Vitamin D takes part in over 600 chemical processes in your body. One of its key roles is in balancing the immune system: it enhances the part of the immune system that helps you fight off infections and lowers the parts that are involved in autoimmunity and allergic reactions. If there is one piece of advice to prevent catching colds and flu I would recommend increasing your vitamin D to optimal levels. Current thinking is that optimal means 70 mg/dL. In my experience most people need 5000 – 10,000 IU per day to get there. I have yet to see a patient with adequate blood levels who is not supplementing.

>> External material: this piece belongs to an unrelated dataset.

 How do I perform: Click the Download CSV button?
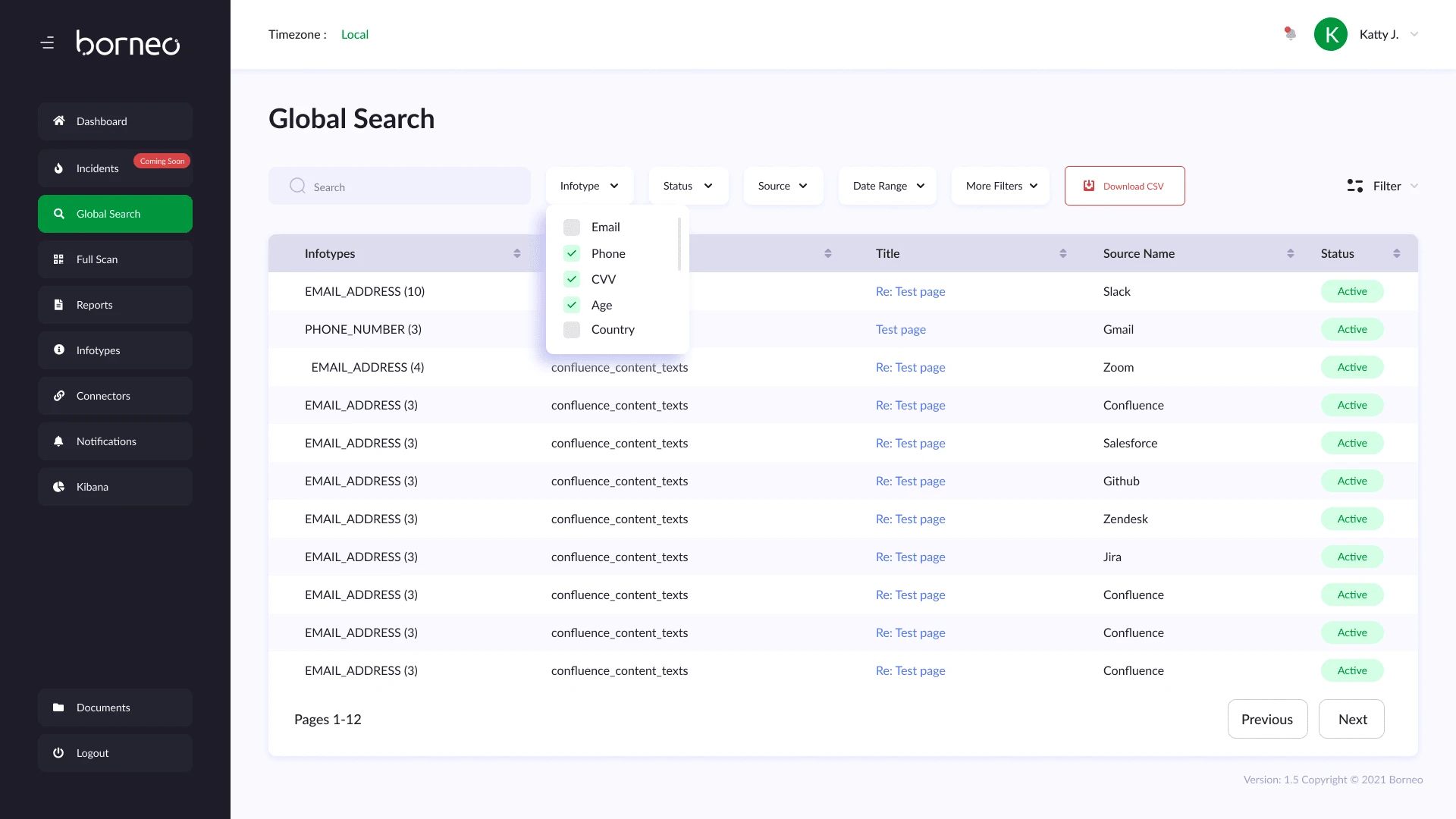point(1125,186)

Vitamin D levels can be checked by a routine blood test that most primary care doctors will order for you.
If you supplement with Vitamin D it is crucial that you balance that with enough Vitamin K2. Vitamin D will, among other things, boost absorption of calcium from food into your bloodstream. Vitamin K2 is necessary to move the calcium out of the bloodstream and into tissues, like bone and brain cells. Otherwise it is left to accumulate outside cells creating stone formation, bone spurs, and calcification of arteries. If we were all eating free range and wild animals with healthy guts, we could get these vitamins naturally.
What is left out of these studies is an appreciation of the importance of genetic differences (SNPs), particularly in the vitamin D receptor (VDR). There are some individuals who will not achieve optimal blood vitamin D levels despite adequate supplementation or sun exposure. Many of these seem to have a genetic defect in using vitamin D. If you have a specific medical condition or have not been able to get your 25(OH) Vitamin D levels up check with a practitioner, you should have both 25(OH) Vitamin D and 1,25(OH) Vitamin D tested. SNPs in the VDR (Vitamin D Receptor) gene can be found through genetic testing.